Metabolic profile of wild-type OG1RF and (p)ppGpp⁰ strains. The soluble fraction of whole-cell lysates (for pyruvate measurements) or culture supernatants (for fermentation end products) from E. faecalis grown in FMCG were harvested by centrifugation at the indicated optical densities (600 nm) and used to determine the concentrations of pyruvate (A), lactate (B), formate (C), ethanol (D), and acetoin (E) and the culture pH (F). For all assays, n = 6 (*, P < 0.032; **, P < 0.005; ***, P < 0.0001).

FIG 4

Enhanced H₂O₂ production by the (p)ppGpp⁰ strain. Cells of E. faecalis OG1RF and (p)ppGpp⁰ strains grown in FMCG were harvested at the indicated optical densities and washed in PBS buffer. The washed cell suspension was mixed with an equal volume of buffer to determine H₂O₂ production over a 30-min incubation period. For all assays, n = 9 (*, P < 0.0001).

FIG 5

Dysregulation of guanosine metabolism in the (p)ppGpp⁰ strain. (A) (Top) HprT inhibition by increasing concentrations of pppGpp in vitro. Error bars represent standard errors of three independent experiments. (Bottom) Relative enzymatic activity of HprT and Gmk in the presence of GTP or pppGpp. (B) TLC of ³²P-labeled cells showing GTP accumulation in the presence of exogenous guanosine. Cells were grown in FMCG lacking nucleobase supplementation to an OD₆₀₀ of 0.3, labeled with 150 µCi ml⁻¹ of ³²P, and treated with 2 mM guanosine (rG) for 15 min.
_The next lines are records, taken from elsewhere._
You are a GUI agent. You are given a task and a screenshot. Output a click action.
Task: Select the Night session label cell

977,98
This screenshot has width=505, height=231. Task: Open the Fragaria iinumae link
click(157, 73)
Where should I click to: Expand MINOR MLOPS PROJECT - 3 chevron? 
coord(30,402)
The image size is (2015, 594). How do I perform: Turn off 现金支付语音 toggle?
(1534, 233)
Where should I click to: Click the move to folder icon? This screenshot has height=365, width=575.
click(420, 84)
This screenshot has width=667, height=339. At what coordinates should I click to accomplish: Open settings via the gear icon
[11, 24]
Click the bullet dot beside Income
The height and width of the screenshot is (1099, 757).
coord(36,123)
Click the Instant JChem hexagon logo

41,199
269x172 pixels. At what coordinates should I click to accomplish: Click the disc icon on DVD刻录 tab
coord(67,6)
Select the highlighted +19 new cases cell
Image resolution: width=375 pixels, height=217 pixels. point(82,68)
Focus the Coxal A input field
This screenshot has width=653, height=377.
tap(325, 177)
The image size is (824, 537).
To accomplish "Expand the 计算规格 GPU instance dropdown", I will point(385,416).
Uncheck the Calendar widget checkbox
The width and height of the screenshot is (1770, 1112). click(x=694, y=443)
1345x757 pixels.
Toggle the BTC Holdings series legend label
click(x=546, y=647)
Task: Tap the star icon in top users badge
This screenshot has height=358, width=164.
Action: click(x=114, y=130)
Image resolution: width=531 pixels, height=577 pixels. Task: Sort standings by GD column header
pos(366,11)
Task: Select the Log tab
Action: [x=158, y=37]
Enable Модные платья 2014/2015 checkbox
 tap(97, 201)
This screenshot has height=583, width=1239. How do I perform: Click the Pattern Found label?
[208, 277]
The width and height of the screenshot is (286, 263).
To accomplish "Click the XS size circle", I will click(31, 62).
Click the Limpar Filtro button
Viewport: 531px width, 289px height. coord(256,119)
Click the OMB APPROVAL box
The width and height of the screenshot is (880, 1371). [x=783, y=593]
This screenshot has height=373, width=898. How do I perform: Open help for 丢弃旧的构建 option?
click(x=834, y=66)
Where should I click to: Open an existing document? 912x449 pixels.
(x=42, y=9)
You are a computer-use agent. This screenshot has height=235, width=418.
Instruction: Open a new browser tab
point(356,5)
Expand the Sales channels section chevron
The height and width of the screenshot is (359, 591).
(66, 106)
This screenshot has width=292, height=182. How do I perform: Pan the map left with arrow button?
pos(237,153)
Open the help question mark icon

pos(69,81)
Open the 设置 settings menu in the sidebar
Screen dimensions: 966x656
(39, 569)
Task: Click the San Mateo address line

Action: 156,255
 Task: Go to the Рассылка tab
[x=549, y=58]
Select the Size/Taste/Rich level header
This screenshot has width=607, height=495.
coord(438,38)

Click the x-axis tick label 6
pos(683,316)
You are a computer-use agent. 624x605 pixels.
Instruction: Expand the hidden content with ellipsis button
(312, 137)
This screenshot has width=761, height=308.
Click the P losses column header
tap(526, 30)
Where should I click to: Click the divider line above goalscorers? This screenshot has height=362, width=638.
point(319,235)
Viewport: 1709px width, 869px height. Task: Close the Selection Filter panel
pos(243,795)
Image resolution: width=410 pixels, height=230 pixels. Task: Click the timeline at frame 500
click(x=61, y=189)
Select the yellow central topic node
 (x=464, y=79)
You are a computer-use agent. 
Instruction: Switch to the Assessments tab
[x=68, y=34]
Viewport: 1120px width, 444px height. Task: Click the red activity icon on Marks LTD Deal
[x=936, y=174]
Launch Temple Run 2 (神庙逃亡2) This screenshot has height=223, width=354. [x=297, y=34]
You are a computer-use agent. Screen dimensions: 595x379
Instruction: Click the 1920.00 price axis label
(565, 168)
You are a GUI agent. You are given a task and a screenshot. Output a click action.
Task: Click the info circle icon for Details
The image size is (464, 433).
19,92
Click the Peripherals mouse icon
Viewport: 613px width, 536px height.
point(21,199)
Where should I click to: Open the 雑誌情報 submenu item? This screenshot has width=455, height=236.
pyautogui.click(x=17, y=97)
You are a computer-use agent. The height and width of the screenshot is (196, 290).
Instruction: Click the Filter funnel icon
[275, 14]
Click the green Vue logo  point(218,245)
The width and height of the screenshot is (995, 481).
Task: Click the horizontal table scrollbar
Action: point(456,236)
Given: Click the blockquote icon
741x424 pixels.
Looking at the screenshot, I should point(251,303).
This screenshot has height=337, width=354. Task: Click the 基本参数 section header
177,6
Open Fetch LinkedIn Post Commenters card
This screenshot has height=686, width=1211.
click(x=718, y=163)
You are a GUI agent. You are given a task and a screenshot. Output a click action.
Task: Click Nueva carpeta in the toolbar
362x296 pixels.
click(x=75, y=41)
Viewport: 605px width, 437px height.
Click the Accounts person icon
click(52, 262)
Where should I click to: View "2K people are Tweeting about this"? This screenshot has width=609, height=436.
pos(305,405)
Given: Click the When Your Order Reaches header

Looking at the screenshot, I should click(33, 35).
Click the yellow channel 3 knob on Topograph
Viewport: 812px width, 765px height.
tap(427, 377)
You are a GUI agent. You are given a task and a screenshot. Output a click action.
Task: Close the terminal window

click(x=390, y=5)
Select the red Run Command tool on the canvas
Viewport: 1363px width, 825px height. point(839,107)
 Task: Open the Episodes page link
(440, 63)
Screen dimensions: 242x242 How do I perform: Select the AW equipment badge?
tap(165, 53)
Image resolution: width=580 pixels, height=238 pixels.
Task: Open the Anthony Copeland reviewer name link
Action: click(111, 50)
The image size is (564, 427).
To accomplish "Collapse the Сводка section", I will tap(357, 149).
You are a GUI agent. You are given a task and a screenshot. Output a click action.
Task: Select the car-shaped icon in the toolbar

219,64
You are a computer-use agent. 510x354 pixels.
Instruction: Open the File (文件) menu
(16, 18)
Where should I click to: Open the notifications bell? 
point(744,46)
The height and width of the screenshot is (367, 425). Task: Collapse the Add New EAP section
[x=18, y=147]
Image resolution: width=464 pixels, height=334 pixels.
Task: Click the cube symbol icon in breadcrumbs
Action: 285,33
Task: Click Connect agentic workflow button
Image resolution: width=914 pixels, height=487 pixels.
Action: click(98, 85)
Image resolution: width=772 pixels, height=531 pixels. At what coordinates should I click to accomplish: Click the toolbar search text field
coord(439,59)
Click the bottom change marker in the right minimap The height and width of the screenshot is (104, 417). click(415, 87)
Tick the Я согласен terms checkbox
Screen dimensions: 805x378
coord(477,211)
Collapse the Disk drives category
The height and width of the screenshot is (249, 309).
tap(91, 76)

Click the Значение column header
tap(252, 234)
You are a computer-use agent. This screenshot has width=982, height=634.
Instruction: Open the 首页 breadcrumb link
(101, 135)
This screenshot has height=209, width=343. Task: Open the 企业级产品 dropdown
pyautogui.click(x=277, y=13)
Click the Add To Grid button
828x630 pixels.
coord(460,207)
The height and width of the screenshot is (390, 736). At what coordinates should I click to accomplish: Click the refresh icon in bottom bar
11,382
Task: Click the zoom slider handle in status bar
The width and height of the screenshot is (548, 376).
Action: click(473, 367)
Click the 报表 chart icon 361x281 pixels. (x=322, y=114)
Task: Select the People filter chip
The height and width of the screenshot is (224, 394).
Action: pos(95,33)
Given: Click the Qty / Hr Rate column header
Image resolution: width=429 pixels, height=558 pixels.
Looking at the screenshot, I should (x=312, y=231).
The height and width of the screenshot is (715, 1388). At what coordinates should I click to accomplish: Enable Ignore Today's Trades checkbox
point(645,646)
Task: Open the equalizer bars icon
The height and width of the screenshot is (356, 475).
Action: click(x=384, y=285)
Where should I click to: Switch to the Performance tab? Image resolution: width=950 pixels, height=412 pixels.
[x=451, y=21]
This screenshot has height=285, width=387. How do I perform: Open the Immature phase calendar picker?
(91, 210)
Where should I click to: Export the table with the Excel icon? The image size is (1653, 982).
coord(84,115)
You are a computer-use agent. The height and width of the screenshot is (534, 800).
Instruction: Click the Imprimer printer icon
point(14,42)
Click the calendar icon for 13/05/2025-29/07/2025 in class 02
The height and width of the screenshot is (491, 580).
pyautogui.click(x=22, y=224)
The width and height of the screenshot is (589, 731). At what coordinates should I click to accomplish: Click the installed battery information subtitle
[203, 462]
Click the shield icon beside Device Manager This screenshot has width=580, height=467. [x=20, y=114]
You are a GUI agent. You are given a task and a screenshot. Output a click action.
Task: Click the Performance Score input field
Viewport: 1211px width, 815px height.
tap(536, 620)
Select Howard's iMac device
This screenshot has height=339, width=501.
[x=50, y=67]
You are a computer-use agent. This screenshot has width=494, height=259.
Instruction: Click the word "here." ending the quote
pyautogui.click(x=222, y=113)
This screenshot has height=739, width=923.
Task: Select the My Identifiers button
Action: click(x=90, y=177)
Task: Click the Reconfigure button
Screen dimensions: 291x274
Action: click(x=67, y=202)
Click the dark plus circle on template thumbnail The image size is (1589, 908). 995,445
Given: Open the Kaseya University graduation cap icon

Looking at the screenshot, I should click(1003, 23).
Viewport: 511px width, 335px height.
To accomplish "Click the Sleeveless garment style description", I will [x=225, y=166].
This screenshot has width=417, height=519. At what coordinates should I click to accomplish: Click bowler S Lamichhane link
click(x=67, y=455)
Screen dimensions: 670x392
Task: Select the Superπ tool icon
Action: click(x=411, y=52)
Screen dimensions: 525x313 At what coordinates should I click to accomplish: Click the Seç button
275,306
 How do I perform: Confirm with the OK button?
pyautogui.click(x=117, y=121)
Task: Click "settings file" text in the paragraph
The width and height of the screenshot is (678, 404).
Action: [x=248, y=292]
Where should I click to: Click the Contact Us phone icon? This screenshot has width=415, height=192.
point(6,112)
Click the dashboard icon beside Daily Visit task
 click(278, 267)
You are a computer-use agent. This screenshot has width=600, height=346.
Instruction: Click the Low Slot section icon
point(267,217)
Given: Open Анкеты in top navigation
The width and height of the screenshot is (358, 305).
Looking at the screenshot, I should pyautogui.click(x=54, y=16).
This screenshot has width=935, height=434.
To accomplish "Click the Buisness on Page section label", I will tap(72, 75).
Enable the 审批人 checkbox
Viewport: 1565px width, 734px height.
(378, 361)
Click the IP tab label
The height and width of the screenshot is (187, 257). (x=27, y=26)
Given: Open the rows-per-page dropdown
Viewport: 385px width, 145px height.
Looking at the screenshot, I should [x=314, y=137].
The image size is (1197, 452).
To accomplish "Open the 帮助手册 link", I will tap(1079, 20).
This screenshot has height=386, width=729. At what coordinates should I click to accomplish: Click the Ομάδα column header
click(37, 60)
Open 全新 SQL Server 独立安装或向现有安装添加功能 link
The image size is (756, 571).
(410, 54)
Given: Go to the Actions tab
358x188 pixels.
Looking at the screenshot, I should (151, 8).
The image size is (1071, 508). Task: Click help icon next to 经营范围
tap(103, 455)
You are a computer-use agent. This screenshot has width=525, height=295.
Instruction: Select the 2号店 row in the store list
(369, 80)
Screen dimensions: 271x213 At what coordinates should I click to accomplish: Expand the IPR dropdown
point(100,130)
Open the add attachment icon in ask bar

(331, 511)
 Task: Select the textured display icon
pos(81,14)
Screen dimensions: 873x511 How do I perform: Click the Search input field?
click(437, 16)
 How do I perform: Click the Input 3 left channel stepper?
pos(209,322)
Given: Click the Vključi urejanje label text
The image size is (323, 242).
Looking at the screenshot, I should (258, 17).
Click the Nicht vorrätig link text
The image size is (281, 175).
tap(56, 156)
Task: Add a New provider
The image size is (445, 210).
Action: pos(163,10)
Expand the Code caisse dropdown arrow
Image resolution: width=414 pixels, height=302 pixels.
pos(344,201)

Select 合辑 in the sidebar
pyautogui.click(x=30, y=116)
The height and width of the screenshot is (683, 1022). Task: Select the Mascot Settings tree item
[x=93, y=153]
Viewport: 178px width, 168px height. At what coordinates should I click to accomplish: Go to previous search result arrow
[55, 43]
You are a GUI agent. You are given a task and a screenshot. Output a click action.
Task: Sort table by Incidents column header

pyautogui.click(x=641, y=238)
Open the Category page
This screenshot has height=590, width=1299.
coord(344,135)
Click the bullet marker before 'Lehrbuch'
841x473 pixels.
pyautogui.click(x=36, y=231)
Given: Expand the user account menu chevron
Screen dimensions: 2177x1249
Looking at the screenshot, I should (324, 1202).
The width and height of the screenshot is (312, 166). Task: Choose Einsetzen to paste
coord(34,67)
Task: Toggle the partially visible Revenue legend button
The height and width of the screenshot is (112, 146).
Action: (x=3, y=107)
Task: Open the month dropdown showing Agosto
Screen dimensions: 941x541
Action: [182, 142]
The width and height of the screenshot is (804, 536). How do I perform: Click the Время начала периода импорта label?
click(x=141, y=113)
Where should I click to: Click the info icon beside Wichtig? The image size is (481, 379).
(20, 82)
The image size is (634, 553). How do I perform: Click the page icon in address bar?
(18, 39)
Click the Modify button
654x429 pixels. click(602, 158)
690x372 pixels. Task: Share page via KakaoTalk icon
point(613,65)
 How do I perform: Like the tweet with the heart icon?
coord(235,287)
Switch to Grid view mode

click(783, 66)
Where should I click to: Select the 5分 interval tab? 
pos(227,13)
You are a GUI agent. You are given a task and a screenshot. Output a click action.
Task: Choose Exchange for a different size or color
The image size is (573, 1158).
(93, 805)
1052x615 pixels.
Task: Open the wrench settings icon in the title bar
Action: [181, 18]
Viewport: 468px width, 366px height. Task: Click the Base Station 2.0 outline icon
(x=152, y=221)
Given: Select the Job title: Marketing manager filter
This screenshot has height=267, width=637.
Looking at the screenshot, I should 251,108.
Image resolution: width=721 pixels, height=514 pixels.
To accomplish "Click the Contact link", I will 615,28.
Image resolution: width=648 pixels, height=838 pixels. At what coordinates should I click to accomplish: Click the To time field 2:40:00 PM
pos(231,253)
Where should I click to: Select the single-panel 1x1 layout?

Control (Ctrl) samples were not treated with guanosine. (C) Growth inhibition of the (p)ppGpp⁰ strain caused by addition of excess guanosine. Cells were grown to early log phase in complete FMCG and diluted into FMCG lacking exogenous nucleobases supplemented with 1 mM guanosine (n = 3).

FIG 6

Antibiotic survival of OG1RF, Δrsh, ΔrelQ, and (p)ppGpp0 strains. Exponentially grown cultures were diluted in fresh FMCG to 5 × 10⁶ to 1 × 10⁷ CFU ml⁻¹, and cell survival after addition of ampicillin (8 µg ml⁻¹) (A), norfloxacin (64 µg ml⁻¹) (B), or chloramphenicol (16 µg ml⁻¹) (C) was monitored over time.